Records drawn from a dataset:
· · · ·
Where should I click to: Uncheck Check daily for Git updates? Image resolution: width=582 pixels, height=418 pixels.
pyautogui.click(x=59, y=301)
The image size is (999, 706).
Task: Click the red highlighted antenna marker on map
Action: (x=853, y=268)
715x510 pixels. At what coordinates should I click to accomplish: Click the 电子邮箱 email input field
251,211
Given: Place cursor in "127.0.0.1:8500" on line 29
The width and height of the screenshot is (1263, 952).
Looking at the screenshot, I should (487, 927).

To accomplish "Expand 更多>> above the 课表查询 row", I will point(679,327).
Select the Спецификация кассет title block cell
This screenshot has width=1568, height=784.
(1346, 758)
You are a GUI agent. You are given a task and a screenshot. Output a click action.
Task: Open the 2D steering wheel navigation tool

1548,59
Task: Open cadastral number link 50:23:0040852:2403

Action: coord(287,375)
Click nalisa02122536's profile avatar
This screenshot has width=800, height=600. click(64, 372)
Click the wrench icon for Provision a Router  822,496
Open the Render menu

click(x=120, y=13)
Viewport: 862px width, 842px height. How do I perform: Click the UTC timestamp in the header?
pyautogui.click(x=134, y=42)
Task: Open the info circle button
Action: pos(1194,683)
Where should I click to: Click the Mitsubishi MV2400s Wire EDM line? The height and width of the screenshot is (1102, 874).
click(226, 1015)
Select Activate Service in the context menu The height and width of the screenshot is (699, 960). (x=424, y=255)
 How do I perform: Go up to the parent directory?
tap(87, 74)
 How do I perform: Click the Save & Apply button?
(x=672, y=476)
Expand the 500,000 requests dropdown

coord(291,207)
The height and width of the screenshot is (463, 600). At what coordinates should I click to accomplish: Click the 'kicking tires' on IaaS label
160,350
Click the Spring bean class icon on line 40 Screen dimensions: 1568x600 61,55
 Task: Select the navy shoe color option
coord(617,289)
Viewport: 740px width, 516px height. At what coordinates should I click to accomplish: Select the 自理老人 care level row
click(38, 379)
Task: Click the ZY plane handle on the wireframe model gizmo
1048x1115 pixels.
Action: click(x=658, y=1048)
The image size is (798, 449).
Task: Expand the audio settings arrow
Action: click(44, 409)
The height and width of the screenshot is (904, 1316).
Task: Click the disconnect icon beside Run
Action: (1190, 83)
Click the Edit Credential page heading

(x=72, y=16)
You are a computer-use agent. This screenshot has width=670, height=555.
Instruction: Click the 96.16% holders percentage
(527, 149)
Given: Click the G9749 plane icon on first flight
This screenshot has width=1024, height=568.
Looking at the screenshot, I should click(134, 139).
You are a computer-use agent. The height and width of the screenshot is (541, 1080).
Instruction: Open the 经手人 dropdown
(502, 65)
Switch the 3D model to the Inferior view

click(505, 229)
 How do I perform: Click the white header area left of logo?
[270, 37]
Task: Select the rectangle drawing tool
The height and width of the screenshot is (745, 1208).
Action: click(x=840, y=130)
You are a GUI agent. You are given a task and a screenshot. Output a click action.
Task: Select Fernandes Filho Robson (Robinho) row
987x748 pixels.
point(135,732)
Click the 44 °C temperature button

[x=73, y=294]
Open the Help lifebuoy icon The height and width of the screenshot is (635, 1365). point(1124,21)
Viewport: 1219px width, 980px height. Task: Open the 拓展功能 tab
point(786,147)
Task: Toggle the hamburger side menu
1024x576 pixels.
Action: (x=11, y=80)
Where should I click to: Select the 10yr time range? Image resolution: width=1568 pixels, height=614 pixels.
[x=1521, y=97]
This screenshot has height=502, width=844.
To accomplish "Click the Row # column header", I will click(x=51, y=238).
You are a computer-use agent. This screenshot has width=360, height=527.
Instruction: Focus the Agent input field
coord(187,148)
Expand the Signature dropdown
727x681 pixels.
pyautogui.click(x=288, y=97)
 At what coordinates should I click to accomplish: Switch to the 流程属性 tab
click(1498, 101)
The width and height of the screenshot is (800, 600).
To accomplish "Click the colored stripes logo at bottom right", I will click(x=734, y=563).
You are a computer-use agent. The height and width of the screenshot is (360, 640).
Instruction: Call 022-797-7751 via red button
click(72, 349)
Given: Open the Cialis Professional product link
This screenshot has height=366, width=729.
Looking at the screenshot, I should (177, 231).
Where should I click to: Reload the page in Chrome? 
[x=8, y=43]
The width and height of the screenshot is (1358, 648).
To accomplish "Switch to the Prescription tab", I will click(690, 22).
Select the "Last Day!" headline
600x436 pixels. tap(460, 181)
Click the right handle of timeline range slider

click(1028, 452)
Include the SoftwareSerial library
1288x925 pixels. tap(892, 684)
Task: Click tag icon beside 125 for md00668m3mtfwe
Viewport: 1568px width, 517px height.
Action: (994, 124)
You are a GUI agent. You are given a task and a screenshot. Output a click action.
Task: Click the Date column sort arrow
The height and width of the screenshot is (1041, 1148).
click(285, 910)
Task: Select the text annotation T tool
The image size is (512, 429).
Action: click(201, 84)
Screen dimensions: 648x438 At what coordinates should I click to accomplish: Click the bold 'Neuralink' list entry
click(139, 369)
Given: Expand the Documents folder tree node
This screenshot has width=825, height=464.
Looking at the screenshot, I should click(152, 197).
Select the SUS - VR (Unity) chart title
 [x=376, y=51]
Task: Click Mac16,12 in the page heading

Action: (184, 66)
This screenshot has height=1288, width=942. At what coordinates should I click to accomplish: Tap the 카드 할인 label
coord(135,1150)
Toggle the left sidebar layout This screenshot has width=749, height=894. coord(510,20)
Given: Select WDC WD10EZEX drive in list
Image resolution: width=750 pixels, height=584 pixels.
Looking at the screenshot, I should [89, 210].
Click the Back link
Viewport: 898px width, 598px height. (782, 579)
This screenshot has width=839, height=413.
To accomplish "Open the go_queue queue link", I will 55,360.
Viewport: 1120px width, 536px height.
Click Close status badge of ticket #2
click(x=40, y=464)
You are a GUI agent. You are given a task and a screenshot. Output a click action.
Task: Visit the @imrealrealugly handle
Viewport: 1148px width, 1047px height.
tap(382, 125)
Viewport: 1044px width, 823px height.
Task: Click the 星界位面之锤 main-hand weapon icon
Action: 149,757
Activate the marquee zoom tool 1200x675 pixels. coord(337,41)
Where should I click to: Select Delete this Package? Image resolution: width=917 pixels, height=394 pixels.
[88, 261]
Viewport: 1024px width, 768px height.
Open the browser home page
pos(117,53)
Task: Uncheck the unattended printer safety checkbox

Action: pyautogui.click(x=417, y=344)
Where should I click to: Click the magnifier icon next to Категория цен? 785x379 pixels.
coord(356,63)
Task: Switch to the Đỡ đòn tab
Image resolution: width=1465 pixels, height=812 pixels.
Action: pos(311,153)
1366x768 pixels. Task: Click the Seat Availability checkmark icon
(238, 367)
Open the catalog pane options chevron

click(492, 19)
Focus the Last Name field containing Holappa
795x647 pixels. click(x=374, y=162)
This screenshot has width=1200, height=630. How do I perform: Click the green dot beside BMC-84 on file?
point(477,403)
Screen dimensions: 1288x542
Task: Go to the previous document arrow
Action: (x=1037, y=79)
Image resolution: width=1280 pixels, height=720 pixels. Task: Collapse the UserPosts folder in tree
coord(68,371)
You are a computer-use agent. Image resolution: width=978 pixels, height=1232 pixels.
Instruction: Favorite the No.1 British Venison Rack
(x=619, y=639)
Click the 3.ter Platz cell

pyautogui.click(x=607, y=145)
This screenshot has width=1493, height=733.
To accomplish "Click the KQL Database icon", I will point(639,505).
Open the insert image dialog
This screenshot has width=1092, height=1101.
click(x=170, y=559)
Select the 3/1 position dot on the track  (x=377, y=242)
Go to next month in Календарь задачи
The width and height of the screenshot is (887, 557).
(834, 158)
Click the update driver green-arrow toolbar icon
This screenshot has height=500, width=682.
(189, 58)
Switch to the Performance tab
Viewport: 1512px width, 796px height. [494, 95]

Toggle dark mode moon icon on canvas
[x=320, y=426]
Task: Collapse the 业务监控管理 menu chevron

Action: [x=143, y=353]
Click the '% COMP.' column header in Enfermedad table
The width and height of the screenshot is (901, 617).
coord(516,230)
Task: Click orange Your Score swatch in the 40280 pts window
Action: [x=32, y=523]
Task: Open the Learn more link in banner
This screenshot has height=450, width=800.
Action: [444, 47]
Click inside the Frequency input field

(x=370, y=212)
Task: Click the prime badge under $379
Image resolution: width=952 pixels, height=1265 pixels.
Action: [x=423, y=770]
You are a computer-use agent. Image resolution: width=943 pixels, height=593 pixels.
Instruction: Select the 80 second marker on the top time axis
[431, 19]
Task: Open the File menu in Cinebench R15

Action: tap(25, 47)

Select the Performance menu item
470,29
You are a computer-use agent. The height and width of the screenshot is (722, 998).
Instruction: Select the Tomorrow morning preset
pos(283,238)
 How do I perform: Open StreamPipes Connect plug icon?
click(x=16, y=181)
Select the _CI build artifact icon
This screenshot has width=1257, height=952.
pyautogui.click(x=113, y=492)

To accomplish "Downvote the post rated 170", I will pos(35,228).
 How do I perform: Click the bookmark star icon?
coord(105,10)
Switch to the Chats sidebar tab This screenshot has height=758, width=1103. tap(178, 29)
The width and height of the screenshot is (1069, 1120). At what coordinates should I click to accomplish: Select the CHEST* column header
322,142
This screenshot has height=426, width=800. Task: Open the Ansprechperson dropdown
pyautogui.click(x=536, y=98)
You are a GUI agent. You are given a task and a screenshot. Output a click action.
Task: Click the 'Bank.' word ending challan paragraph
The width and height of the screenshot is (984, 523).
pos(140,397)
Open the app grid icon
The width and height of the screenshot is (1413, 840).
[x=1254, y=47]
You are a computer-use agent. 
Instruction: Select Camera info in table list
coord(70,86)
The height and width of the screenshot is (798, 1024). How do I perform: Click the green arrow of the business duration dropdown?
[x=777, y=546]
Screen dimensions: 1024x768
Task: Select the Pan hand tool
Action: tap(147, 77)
· · · ·
* _EXERCISE_:
The expected answer is each line of the records above that includes the string "Activate".

* _SOLUTION TO THE PROBLEM_:
Select Activate Service in the context menu The height and width of the screenshot is (699, 960). (x=424, y=255)
Activate the marquee zoom tool 1200x675 pixels. coord(337,41)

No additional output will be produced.